Defensive Linebackers—The defensive linebackers play exactly
like the linebackers on a 5-spoke defense, which I explained
previously. The only difference is the area which they line up in (see
Figure 55 and Figure 66). On the 4-spoke pass defense the
linebackers play the straight drop back pass and the action pass
exactly as they do on a 5-spoke defense, which I explained
previously.
Figure 68
The defensive right halfback moves over and plays the safety
position. When the straight drop back pass develops, he covers the
deep middle one-third of the field. As he goes back to cover his area,
he faces toward the strong side of the offense.
The defensive right corner man revolves from his regular corner
position back to a defensive halfback. He lines up about three yards
outside of his offensive end, and when the pass develops, he covers
the deep one-third of the field that he has lined up in.

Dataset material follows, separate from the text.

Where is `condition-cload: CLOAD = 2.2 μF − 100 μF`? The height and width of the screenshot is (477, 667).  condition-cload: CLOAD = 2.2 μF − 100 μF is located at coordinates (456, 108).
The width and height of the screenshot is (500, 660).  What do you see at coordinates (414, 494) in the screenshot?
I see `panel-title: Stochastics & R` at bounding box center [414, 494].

The linebackers play their regular technique, sprinting to their
usual spots to play their regular pass defense.
Figure 70
Figure 71
Figure 72
PREDETERMINED ROTATION
When identifying our different defenses, we decided to number all
of our 4-spoke defenses in the 40 series as far as the secondary was
concerned. I mentioned in a previous chapter that we have a
defensive signal caller for the secondary, as well as for the defensive
line. We decided that 4-spoke and 40 had something in common (the
4’s), and would be easy for our players to remember. Consequently
a 4-spoke defense is in the 40 series.
In addition, we gave our right and left corner men numbers. Our
objective was to eliminate indecision as the second digit, when
called, gave the corner man a definite responsibility, as will be
illustrated shortly. Therefore, it was possible for the secondary to do
a good job of rotation merely by watching the flow of the offensive
backs.
As an example, let’s assume our defensive signal caller says, “40,”

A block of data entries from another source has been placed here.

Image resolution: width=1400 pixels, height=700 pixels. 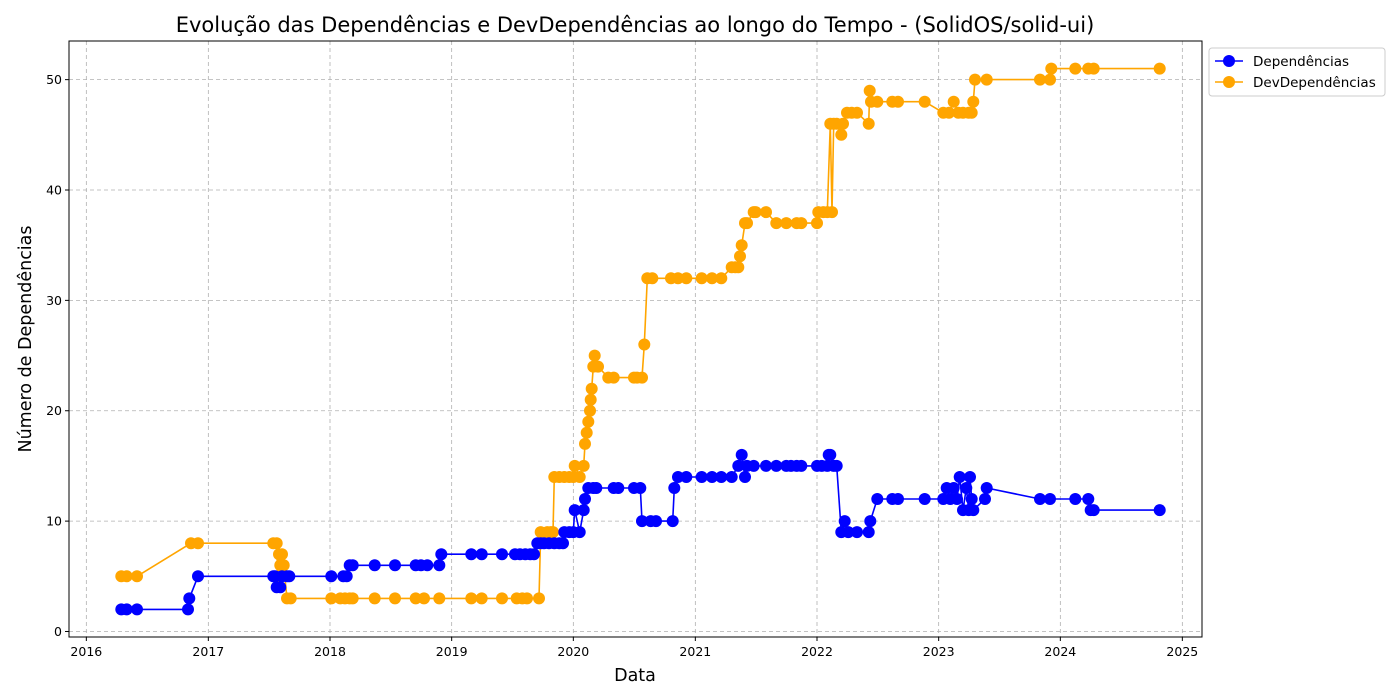 I want to click on x-axis-label: Data, so click(x=635, y=676).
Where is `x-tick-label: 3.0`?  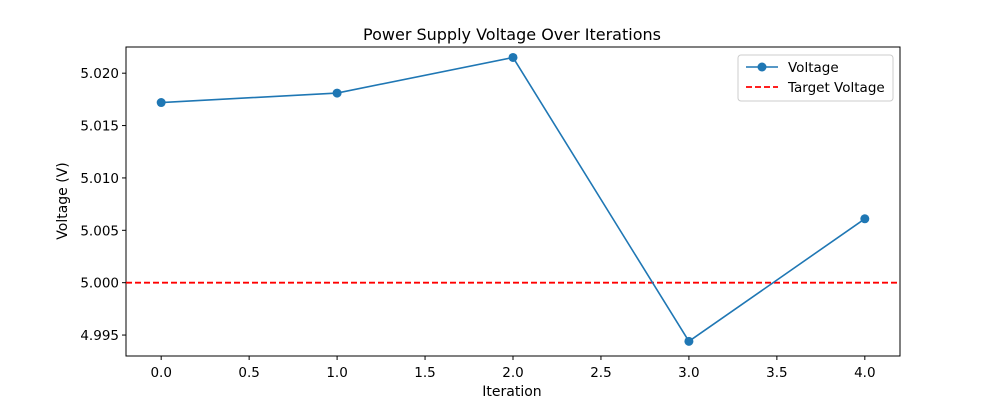
x-tick-label: 3.0 is located at coordinates (688, 373).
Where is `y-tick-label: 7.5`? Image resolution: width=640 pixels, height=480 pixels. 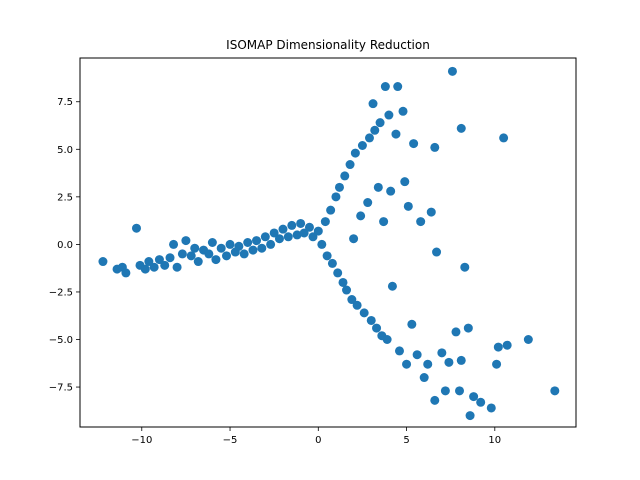 y-tick-label: 7.5 is located at coordinates (65, 102).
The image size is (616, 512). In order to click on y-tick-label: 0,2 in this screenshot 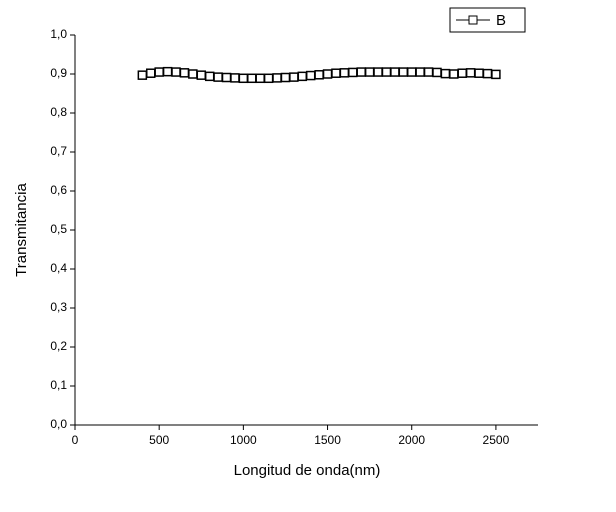, I will do `click(58, 346)`.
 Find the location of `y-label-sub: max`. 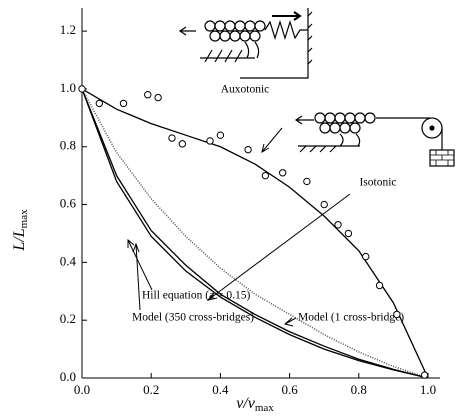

which is our regular 4-spoke defense. Therefore, our secondary will
revolve according to the flow of the offensive backs, and the corner
men will read the end and halfback nearest to them in order to
ascertain whether they go up or drop back.

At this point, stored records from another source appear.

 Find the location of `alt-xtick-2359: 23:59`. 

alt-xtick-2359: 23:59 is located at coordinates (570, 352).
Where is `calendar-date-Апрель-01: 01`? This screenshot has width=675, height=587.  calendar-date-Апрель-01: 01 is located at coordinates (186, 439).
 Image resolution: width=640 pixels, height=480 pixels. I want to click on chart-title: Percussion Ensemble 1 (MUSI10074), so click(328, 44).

However, we will do more than play a straight 40 defense. By
numbering our corner men, we can predetermine the rotation. Our
right corner man is given the even numbers 4 and 8, and the left
corner man the odd numbers 5 and 9. Therefore, we can call 44, 45,
48 and 49 defenses from the 4-spoke alignment. Now 44 and 48
mean two different things, as does 45 and 49. However, 44 and 45
are the same, only to opposite sides of the line, and the same holds
true for 48 and 49.
When our defensive signal caller calls, “44,” our secondary will
have a predetermined rotation to our right, unless the flow of the
offensive backs is to our left. Then we will play regular and disregard
the predetermined call. Let’s assume 44 was called and the flow of
the offensive backs was to our right. We have already predetermined
our rotation. Regardless of whether it is a pass or a run, our
defensive right corner man must come across the line of scrimmage
and contain the passer quickly, as illustrated in Figure 73. Our
defensive right inside linebacker knows the corner will contain
quickly, so he is now responsible for the short one-quarter area the
corner man usually covers on a flow pass toward him (Figure 73). If
the corner man was hesitant before, he need not be under these
conditions as he knows he will contain without fail on a 44
predetermined call when the flow is toward him.
Figure 73
If the flow was away from him on a 44 call, as illustrated in Figure
75, the predetermined call is “off,” and he revolves back and covers
his regular position. Both situations would be reversed if the call was
“45.”
Defensive call 44 is also good versus a straight back pass, as
illustrated in Figure 74. The same is true of defense 45. The only
thing that erases the predetermined call is when the flow is away
from the second digit called, i.e., away from 4 or 5.